-- START Entries shown --

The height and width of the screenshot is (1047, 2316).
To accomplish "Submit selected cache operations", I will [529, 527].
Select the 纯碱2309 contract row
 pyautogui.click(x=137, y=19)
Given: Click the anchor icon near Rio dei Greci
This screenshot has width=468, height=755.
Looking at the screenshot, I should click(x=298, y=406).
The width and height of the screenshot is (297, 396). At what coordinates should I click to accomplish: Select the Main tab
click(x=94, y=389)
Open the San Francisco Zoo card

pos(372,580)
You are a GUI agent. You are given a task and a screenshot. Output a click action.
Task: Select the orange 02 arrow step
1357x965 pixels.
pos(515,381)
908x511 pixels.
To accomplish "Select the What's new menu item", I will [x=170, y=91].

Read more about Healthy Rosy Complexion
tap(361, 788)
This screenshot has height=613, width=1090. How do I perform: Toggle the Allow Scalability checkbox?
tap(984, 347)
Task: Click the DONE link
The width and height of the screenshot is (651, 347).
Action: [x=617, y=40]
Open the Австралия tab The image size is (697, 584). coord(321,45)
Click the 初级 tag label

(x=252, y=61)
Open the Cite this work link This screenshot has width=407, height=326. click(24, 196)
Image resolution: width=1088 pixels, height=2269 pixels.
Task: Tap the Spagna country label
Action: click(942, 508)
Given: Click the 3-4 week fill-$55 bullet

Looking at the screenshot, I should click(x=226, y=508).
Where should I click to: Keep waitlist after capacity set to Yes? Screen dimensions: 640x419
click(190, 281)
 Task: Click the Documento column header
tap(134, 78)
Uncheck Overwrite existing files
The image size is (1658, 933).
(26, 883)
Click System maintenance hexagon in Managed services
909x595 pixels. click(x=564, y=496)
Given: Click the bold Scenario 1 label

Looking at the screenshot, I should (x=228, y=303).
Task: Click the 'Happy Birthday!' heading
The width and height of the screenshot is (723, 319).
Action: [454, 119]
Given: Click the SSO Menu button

-- END Entries shown --

Instructions to follow: Put every line above into a Markdown table with a "No." column for the row number and a "Line" column for the text, omitting blank lines.

Reply to the exercise:
| No. | Line |
|---|---|
| 1 | The height and width of the screenshot is (1047, 2316). |
| 2 | To accomplish "Submit selected cache operations", I will [529, 527]. |
| 3 | Select the 纯碱2309 contract row |
| 4 |  pyautogui.click(x=137, y=19) |
| 5 | Given: Click the anchor icon near Rio dei Greci |
| 6 | This screenshot has width=468, height=755. |
| 7 | Looking at the screenshot, I should click(x=298, y=406). |
| 8 | The width and height of the screenshot is (297, 396). At what coordinates should I click to accomplish: Select the Main tab |
| 9 | click(x=94, y=389) |
| 10 | Open the San Francisco Zoo card |
| 11 | pos(372,580) |
| 12 | You are a GUI agent. You are given a task and a screenshot. Output a click action. |
| 13 | Task: Select the orange 02 arrow step |
| 14 | 1357x965 pixels. |
| 15 | pos(515,381) |
| 16 | 908x511 pixels. |
| 17 | To accomplish "Select the What's new menu item", I will [x=170, y=91]. |
| 18 | Read more about Healthy Rosy Complexion |
| 19 | tap(361, 788) |
| 20 | This screenshot has height=613, width=1090. How do I perform: Toggle the Allow Scalability checkbox? |
| 21 | tap(984, 347) |
| 22 | Task: Click the DONE link |
| 23 | The width and height of the screenshot is (651, 347). |
| 24 | Action: [x=617, y=40] |
| 25 | Open the Австралия tab The image size is (697, 584). coord(321,45) |
| 26 | Click the 初级 tag label |
| 27 | (x=252, y=61) |
| 28 | Open the Cite this work link This screenshot has width=407, height=326. click(24, 196) |
| 29 | Image resolution: width=1088 pixels, height=2269 pixels. |
| 30 | Task: Tap the Spagna country label |
| 31 | Action: click(942, 508) |
| 32 | Given: Click the 3-4 week fill-$55 bullet |
| 33 | Looking at the screenshot, I should click(x=226, y=508). |
| 34 | Where should I click to: Keep waitlist after capacity set to Yes? Screen dimensions: 640x419 |
| 35 | click(190, 281) |
| 36 |  Task: Click the Documento column header |
| 37 | tap(134, 78) |
| 38 | Uncheck Overwrite existing files |
| 39 | The image size is (1658, 933). |
| 40 | (26, 883) |
| 41 | Click System maintenance hexagon in Managed services |
| 42 | 909x595 pixels. click(x=564, y=496) |
| 43 | Given: Click the bold Scenario 1 label |
| 44 | Looking at the screenshot, I should (x=228, y=303). |
| 45 | Task: Click the 'Happy Birthday!' heading |
| 46 | The width and height of the screenshot is (723, 319). |
| 47 | Action: [454, 119] |
| 48 | Given: Click the SSO Menu button |